Relationship expert, Sabrina Bendory says women mistake ‘being won over’ with emotional connection or obsession.
In a video to her 112,000 followers she said men are on their best behaviour in the initial stages of a relationship – they are trying to work out if they like you and doing everything they can to make you like them.
‘That’s why he is coming on strong, it isn’t so much a reflection of his feelings for you, it is him trying to get you to develop feelings for him,’ she said.
‘This isn’t mean or manipulative, he wants to make sure you like him before putting himself more on the line,’ she said, adding it is part of the normal courtship process.
She said it isn’t uncommon for a man to work out ‘this isn’t a match’ during these initial stages, when he is coming on strong.

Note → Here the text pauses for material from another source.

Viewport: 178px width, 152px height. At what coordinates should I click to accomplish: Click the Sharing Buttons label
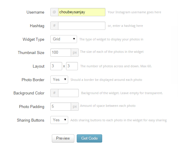click(x=31, y=120)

‘It seems and feels to you like he has suddenly lost interest,’ she said.
‘But that’s not the case… dating is a discovery process.. not a measurement of your worth or worthiness as a person.’
Sometimes one person discovers the partnership isn’t going to work while the other one continues to cling to hope.
She explained men will try to make you fall for them before they decide if they actually like you, so their ‘obsession’ in the beginning shouldn’t be mistaken with real feelings
She added ‘in the beginning he can’t be that into you, he doesn’t know you yet’ which is critical to keep in mind.
Sabrina added a disclaimer and said that her advice only related to ‘normal’ courtships and not love bombing, which is a whole different issue.
But her followers said men need to learn to communicate this.
‘The person who loses interest should politely say, ‘ I’m sorry I’m not feeling it, or I don’t see us being more than friends, ect..’ Instead of just pulling away, they wonder why we question everything,’ one said.
The expert claims that men dropping interest is a very normal part of the courtship process
‘I completely understand someone pulling away after realising it isn’t a match, but ghosting is not okay. A simple text to convey that they aren’t feeling it makes all the difference,’ confirmed another.
Others said ‘trying to win someone over’ before you have feelings should be considered a red flag.
‘I love 99% of your advice but I’m not on board with this one. It’s not okay for someone to just ‘try to win you over’ if he has no feelings. This is a lie, a manipulation, a sign of narcissism. By your own account, dating is a discovery process, so there is no excuse for a guy coming on strong to begin with. There is no reason to give someone a pass on such behaviour,’ one woman said.
‘This is absolving men of all accountability and that’s BS. Also, women shouldn’t have to fall first. In healthy relationships, you fall together,’ said another.